_Aim of the task_. Below this line is a set of entries; quote exactly the lines from the line that contains "Click to enlarge (1432, 668)" to the line that contains "USpace Institutional Repository (769, 1242)", both lines included.

_Items from a data source_.
※

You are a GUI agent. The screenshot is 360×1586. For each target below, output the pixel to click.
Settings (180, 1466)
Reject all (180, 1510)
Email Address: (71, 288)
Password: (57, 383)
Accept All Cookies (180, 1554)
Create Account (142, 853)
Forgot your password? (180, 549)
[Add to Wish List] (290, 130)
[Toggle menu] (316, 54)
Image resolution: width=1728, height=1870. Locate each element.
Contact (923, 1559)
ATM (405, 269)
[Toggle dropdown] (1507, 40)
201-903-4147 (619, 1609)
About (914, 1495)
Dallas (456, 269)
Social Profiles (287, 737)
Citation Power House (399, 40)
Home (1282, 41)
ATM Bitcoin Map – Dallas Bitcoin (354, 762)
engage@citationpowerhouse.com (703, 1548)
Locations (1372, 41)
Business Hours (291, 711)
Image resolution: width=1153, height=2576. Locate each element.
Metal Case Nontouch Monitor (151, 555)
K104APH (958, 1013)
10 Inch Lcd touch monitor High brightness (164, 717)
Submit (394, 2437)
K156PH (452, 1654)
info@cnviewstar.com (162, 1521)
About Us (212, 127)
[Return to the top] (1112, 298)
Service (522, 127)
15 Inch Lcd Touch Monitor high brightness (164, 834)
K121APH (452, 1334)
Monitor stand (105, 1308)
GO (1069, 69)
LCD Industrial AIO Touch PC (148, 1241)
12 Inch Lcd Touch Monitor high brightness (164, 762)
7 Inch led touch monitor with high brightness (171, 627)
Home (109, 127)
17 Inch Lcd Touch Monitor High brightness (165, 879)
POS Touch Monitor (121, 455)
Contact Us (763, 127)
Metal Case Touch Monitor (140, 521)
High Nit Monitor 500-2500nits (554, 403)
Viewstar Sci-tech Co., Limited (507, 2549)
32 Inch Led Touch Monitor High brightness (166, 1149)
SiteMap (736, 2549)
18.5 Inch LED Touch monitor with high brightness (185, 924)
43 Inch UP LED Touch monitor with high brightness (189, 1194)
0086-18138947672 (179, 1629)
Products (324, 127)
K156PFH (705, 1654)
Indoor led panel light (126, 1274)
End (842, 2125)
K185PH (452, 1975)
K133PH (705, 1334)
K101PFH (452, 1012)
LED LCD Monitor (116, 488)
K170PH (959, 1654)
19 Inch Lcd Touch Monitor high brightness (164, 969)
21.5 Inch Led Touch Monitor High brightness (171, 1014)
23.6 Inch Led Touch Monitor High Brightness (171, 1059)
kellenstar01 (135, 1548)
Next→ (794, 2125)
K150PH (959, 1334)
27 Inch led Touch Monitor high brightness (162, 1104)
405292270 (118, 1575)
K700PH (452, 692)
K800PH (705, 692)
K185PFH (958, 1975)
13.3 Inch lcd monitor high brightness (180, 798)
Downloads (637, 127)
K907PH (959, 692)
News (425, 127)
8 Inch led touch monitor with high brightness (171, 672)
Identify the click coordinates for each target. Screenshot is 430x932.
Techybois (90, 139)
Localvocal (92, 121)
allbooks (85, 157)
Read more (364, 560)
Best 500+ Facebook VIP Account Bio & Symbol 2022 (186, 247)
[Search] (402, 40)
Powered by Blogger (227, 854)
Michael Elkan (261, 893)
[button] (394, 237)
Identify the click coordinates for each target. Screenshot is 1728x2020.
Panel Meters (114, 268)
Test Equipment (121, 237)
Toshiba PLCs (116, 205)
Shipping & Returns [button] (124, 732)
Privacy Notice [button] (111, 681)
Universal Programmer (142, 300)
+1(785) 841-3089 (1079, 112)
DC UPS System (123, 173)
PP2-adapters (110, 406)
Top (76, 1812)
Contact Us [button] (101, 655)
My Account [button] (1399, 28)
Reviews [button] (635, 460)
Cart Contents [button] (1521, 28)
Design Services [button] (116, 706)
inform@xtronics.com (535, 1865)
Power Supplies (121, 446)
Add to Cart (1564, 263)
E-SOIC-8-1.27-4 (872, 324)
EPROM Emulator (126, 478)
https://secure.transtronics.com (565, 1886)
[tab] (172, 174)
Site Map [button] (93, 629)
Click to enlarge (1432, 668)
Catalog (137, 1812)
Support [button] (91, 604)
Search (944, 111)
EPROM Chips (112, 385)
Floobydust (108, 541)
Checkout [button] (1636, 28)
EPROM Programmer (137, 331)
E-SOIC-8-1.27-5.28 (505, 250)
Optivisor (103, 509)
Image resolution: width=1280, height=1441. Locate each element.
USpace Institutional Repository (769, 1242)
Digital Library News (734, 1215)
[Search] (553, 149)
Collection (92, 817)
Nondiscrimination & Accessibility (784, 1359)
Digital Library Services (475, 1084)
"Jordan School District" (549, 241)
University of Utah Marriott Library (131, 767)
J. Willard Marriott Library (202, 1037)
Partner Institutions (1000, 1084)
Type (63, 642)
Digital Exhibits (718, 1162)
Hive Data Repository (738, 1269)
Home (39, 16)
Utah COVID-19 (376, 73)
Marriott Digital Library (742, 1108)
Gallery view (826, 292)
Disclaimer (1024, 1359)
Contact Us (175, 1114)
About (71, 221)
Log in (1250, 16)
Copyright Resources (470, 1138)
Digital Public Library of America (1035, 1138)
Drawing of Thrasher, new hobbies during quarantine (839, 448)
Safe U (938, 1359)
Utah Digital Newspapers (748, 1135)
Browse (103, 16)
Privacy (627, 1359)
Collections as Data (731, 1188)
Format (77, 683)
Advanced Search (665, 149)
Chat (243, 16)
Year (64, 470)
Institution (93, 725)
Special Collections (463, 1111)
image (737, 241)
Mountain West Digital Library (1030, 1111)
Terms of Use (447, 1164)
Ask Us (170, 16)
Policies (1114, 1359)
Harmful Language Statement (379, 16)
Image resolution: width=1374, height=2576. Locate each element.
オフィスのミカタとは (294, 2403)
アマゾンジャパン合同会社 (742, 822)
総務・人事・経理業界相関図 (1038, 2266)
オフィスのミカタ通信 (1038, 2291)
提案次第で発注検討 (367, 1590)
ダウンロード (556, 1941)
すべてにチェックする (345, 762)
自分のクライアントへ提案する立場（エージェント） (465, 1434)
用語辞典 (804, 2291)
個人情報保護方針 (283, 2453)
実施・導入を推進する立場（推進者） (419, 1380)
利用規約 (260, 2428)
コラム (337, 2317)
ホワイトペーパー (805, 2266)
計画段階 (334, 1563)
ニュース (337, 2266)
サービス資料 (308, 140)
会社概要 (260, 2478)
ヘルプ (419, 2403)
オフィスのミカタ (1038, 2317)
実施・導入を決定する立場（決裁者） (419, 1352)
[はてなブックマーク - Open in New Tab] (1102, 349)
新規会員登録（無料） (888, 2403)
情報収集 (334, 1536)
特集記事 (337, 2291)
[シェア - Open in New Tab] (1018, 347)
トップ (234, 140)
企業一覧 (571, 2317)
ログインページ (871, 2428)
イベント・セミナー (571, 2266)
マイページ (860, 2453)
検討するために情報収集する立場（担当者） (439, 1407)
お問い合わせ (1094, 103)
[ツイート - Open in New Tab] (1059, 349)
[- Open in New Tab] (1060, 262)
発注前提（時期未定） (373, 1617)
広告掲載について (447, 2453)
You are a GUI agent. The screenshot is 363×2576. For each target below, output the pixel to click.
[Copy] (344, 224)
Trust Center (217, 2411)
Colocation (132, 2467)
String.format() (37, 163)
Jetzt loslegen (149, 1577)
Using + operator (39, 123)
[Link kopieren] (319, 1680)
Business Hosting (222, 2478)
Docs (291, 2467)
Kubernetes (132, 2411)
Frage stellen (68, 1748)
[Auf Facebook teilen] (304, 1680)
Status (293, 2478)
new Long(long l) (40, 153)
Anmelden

※

_Output_.
Click to enlarge (1432, 668)
Catalog (137, 1812)
Support [button] (91, 604)
Search (944, 111)
EPROM Chips (112, 385)
Floobydust (108, 541)
Checkout [button] (1636, 28)
EPROM Programmer (137, 331)
E-SOIC-8-1.27-5.28 (505, 250)
Optivisor (103, 509)
Image resolution: width=1280, height=1441. Locate each element.
USpace Institutional Repository (769, 1242)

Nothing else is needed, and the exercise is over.